▸ **課題**
**A)** 本文の「街や音楽やその他のものについてのあれこれ。」を含む箇所から書き始め、「ジェクトを行っている点です。」まで来たら止めて、その範囲をそのまま写してください。
**B)** 震災復興とホタルのプロジェクトについて書かれた本文を、最後の文の後から続けて書いてください。

Chromeplated Rat

街や音楽やその他のものについてのあれこれ。

うそを語らせる

例によってほぼリンクしたいだけのエントリになるけど。アクアマリンふくしまの復興日記復興ブログの終了についてと云うエントリを読んだ(7月いっぱいで公開を停止するみたいなので、ちょっと悩んだけど魚拓へもリンク)。

 本題である生物多様性に関する問題、と云う部分については、残念ながらちゃんと論じるだけの素地がぼくにはないので、元のエントリに書かれていることに付け加えられることもないのだけれど(かなうものならば、梨さんの力を借りられないものか)。

生物多様性」の問題とは別に私が問題だと思っているのは「ホタルは0.5μSv/hの放射線を浴びると光らなくなる」と主催者は主張し、ホタルが復興に結びつくと信じてプロジェクトを行っている点です。

現状東北のこの界隈の人間はどんなことでもやって収益に結び付けないと喰っていけない、みたいな身もふたもない現状もあって(こっちでも書いたような話)。詳細は勘弁してもらうけど、ぼく自身もこの1年と数か月、はっきりと震災復興(およびそこに流れ込むおカネ)の関係するあたりでずっと仕事をしてきているので、そのあたりは皮膚感覚でわかる。

▸ **一覧**
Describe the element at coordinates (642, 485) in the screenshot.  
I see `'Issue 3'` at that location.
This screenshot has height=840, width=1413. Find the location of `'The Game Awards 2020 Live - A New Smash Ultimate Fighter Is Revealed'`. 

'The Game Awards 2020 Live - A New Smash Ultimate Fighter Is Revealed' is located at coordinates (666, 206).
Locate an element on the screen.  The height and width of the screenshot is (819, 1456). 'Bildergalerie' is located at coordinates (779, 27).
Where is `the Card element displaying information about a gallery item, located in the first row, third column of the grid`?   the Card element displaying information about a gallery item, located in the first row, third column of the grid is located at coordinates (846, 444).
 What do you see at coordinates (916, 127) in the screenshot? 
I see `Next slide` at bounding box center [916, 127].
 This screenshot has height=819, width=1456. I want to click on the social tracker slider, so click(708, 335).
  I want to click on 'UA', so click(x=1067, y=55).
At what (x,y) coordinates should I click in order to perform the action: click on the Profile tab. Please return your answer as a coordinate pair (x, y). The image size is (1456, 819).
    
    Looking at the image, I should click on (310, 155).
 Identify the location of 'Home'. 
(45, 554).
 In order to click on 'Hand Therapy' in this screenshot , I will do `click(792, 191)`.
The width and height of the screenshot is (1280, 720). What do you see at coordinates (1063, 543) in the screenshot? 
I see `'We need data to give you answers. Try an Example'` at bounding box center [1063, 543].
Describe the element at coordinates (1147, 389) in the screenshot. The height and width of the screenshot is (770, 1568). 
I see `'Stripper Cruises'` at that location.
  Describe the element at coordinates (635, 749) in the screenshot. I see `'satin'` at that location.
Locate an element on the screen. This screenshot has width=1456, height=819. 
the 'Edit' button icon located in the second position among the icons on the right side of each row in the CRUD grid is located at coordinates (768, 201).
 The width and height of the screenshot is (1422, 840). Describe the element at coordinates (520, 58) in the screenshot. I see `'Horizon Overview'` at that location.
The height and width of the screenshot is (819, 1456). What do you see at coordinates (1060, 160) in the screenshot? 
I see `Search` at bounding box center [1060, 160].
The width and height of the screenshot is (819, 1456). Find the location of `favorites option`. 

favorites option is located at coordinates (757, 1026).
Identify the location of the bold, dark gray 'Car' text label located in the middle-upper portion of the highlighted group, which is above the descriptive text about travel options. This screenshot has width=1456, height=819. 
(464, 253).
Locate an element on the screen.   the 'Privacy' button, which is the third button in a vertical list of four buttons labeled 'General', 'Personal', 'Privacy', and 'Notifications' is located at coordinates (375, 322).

▸ **課題ごとの結果**
**A)**
街や音楽やその他のものについてのあれこれ。

うそを語らせる

例によってほぼリンクしたいだけのエントリになるけど。アクアマリンふくしまの復興日記復興ブログの終了についてと云うエントリを読んだ(7月いっぱいで公開を停止するみたいなので、ちょっと悩んだけど魚拓へもリンク)。

 本題である生物多様性に関する問題、と云う部分については、残念ながらちゃんと論じるだけの素地がぼくにはないので、元のエントリに書かれていることに付け加えられることもないのだけれど(かなうものならば、梨さんの力を借りられないものか)。

生物多様性」の問題とは別に私が問題だと思っているのは「ホタルは0.5μSv/hの放射線を浴びると光らなくなる」と主催者は主張し、ホタルが復興に結びつくと信じてプロジェクトを行っている点です。

**B)**
ふくしま復興ホタルプロジェクトのウェブサイトを見ると、このプロジェクトの思惑が見える。

ホタルは「0.5μSv/hで発光器が損傷を受け光らなくなる。ホタルは自然界のガイガーカウンターなんです」(阿部先生)。それならばホタルが飛んで光り、さらにそこに根付いて世代交代を重ねられれば、その場所は完全に安全であることが証明されるわけです。
美しい光でこころを癒してくれるホタルが意外な力を持っていた!

とりあえずホタルが光っている → ホタルの発光器はだいじょうぶ → 空間線量は0.5μSv/h以下だから安全、と云う理屈。

炭鉱のカナリアじゃないんだし、わずかな線量でも損傷が生じる、と云う主張を意外な力を持っている、と受け止める感覚も、どうもあまりに人間の都合しか考えてない感じでひっかかるのだけれど、それよりもそもそもそんなことがあるのか(ちなみに空間線量0.5μSv/hと云うのを基準におけば、現時点でもそれを超える地域はそれほど狭くもない。いわきはそこから外れるけれど)。

そこの部分について、このブログをお書きのTさんは、技術顧問としてふくしま復興ホタルプロジェクトにたずさわる阿部宣男氏に直接確認している。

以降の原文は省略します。